De acordo com os registros do caso, após a comunicação via WhatsApp sobre o atraso no pagamento do adiantamento salarial, o trabalhador compartilhou figurinhas no grupo, do qual também fazia parte o proprietário da empresa. As figurinhas, consideradas inadequadas e desrespeitosas, teriam causado tumulto, justificando a aplicação da penalidade da justa causa.
No julgamento, o magistrado ressaltou que “a despedida por justa causa constitui a penalidade mais severa aplicável ao trabalhador e, por isso, só deve ser admitida quando ficar comprovada, de forma robusta, a ocorrência de falta grave que rompa definitivamente a fidúcia essencial à relação de trabalho”. Em complemento, o juiz destacou que outros colaboradores do grupo não foram penalizados, evidenciando uma aplicação seletiva e unilateral da penalidade.
O caso demonstra que os argumentos da empresa eram frágeis, principalmente ao penalizar apenas um empregado enquanto comportamentos semelhantes por outros passaram despercebidos. Assim, a demissão por justa causa deve ser uma medida excepcional, respaldada por provas consistentes e por ações que minem a confiança na relação de trabalho.
O Tribunal Superior do Trabalho (TST) já se manifestou em situações análogas, envolvendo publicações inadequadas em grupos de WhatsApp. Em um episódio, um trabalhador foi demitido por ato lesivo à honra do empregador, após manifestar insatisfação acerca de um suposto atraso no pagamento do 13º salário. Embora a linguagem utilizada tenha sido considerada agressiva e reprovável, o tribunal entendeu que ela não configurava falta grave suficiente para justificar a demissão por justa causa, sobretudo considerando o longo tempo de serviço sem incidentes e o curto período em que a publicação permaneceu online.
“O reclamante valeu-se de seu aplicativo de mensagens para externar seu sentimento de insatisfação com o suposto atraso do pagamento da parcela do 13º salário — a qual, em realidade, foi quitada tempestivamente. Conquanto a linguagem empregada denote agressividade e suscite repúdio, configurando, portanto, uma conduta reprovável, não se reveste da gravidade necessária à configuração da justa causa, sobretudo quando considerado que o reclamante prestou serviços por oito anos sem ter cometido infração disciplinar e que a publicação foi retirada em poucos minutos. Não há, pois, como concluir que após oito anos de vínculo empregatício, a publicação, mantida por poucos minutos, contendo uma reclamação acerca do atraso de uma das parcelas legais, implique na quebra absoluta da fidúcia imprescindível à relação empregatícia.”
Esses exemplos ressaltam a necessidade de cautela na aplicação da demissão por justa causa, dada a gravidade desta medida para a vida pessoal e profissional do trabalhador.
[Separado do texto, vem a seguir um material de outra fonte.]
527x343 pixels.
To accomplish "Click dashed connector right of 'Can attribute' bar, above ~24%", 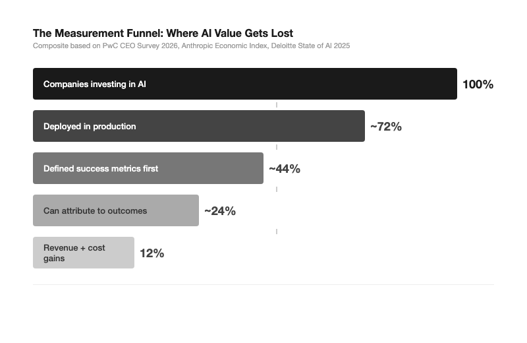I will (x=277, y=189).
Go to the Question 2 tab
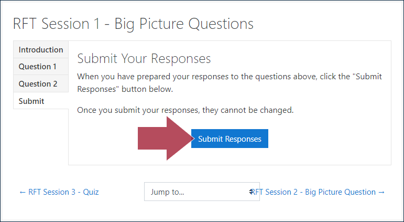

Dessa forma, é crucial que as empresas adotem medidas preventivas com regras claras, capacitação e treinamentos que garantam o cumprimento das normas e o fortalecimento do diálogo interno.
Além disso, a implementação de mecanismos complementares — como registros de ocorrências, regulamentos internos e códigos de conduta — pode ser uma estratégia eficaz para prevenir danos. Investir em prevenção se mostra significativamente mais vantajoso do que arcar com os custos decorrentes de falhas na gestão do comportamento no ambiente de trabalho.